The first half of the film focuses on the relationship between a professional debunker (Sigourney Weaver) and her assistant (Cilian Murphy). Episodically, they do their job, exchange philosophical discussions, and provide character background. The second half introduces a world-renowned psychic (Robert DeNiro) that no-one has ever been able to debunk. Weaver and Murphy are drawn into the surprisingly dangerous world of trying to debunk to undebunkable DeNiro.

The debunking and philosophical discussions were earnest and intriguing. I was particularly delighted with Weaver’s performance as a debunker so assured of her time-honed principles and techniques that she’s become an atheist guru. One never senses from her a lack of spirituality or depth, an emptiness or apologetic undertone so often accompanying atheist characters in popular media. Murphy’s wide-eyed discipleship is charming if a little confusing. But that’s all part of the ‘magic.’

The fleecing, here, is knowing that almost all of the debunking scenarios, principles, and even some of the philosophical discussions are taken wholesale from the life and opinions of James Randi. The faith healer with the radio transmitter is, in parts, taken word-for-word from Randi’s debunking of Peter Popoff. That’s just one instance; there are more. I know, because I spent my undergrad as a wide-eyed Randi disciple.

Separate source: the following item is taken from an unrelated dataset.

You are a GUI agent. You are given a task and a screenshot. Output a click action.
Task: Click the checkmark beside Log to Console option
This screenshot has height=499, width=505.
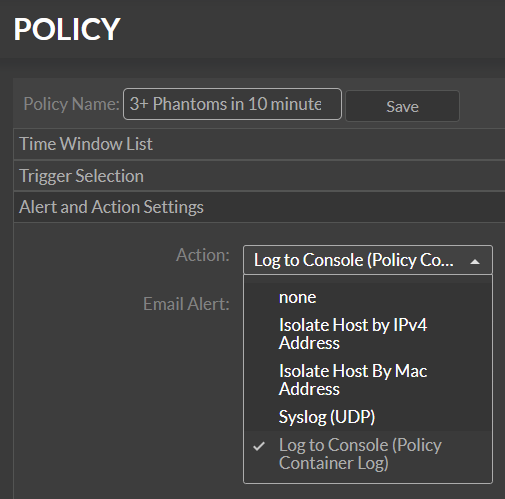point(259,446)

Even DeNiro’s character is an embellishment of Randi’s long-time nemesis, Uri Gellar, the infamous spoon-bender. He excited minds in the ‘70s with his one-trick charlatanry that bamboozled genuine scientists, faded from view, tried to make a return on Israeli TV, and ultimately confessed to being a mere magician. The conflict between Randi and Gellar is exaggerated in Red Lights, but obviously the source.

I have a problem with this liberal theft from Randi’s career because, first of all, I think Randi’s life is interesting enough to be dramatized on its own and not cannibalized by fiction. Secondly, I’m furious with the lack of imagination shown by a writer (director Rodrigo Cortes) who really should have been able to invent, rather than steal, the material for his screenplay. This may not literally be plagiarism, but it’s not acceptable from a creative mind.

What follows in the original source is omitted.